The antiganglioside GD2 monoclonal antibody 14G2a (Ab1) served as an immunogen to generate the anti-idiotype (anti-Id) 1A7 (IgG1,kappa), which mimics GD2 both antigenically and biologically. Anti-Id 1A7 induced anti-GD2 antibodies in mice and rabbits. In this preclinical study, a pair of cynomolgus monkeys, immunized with 1A7 that had been mixed with QS-21 adjuvant, produced anti-anti-Id antibodies (Ab3), which reacted with the GD2-positive melanoma cell line M21/P6 cells but not with GD2-negative LS174-T cells. The Ab3 shared Ids with mAb 14G2a (Ab1), as demonstrated by their ability to inhibit binding of 1A7 to this Ab1. The Ab3 bound specifically to purified GD2 antigen and competed with the Ab1 14G2a in binding to a GD2-positive melanoma cell line or to purified GD2, suggesting that Ab1 and Ab3 may bind to the same epitope and may behave as an Ab1-like antibody (Ab1').
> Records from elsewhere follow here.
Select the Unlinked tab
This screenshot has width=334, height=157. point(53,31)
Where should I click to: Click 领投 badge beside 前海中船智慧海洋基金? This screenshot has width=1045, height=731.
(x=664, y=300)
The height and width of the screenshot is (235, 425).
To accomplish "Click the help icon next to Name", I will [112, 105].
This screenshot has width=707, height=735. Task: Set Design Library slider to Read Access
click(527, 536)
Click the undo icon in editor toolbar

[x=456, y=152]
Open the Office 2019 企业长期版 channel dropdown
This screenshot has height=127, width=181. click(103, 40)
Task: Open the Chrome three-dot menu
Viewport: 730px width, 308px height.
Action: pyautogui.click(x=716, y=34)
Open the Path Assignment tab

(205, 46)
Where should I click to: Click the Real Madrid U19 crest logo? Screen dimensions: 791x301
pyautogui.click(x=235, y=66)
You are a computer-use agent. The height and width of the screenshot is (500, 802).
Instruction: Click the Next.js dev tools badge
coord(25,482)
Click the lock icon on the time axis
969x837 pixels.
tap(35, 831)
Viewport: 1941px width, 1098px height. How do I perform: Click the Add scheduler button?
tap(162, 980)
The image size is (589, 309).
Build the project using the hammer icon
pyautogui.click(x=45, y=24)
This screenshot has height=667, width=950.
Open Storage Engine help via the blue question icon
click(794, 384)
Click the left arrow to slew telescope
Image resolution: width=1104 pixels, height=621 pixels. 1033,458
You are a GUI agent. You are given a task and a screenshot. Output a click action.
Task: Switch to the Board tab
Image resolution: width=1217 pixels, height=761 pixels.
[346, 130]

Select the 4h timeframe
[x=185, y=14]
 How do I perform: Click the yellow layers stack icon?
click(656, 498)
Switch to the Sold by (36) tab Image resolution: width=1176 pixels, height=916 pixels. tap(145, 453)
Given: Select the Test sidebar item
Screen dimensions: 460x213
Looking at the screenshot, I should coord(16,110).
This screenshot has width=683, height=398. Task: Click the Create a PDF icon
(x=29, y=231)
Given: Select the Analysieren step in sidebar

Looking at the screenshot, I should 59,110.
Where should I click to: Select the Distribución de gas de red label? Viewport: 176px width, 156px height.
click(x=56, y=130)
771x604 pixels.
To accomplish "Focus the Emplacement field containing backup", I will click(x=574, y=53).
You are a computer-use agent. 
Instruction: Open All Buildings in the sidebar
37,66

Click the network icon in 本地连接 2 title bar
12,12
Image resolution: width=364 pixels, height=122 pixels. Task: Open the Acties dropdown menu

The isotype of the GD2-specific antibodies was mostly IgG in nature. The specificity of the antibodies for GD2 was further confirmed by dot blot analysis. These antisera also specifically lysed GD2-positive target cells in an antibody-dependent cellular cytotoxicity assay. The induction of anti-GD2 responses in monkeys did not cause any apparent side effects, despite the fact that GD2 antigen is expressed by many normal tissues of these animals. Taken together, these results suggest that anti-Id 1A7 can induce GD2-specific antibodies in nonhuman primates and can thus serve as a potential network antigen for triggering active anti-GD2 antibodies in patients with GD2-positive neuroectodermal tumors.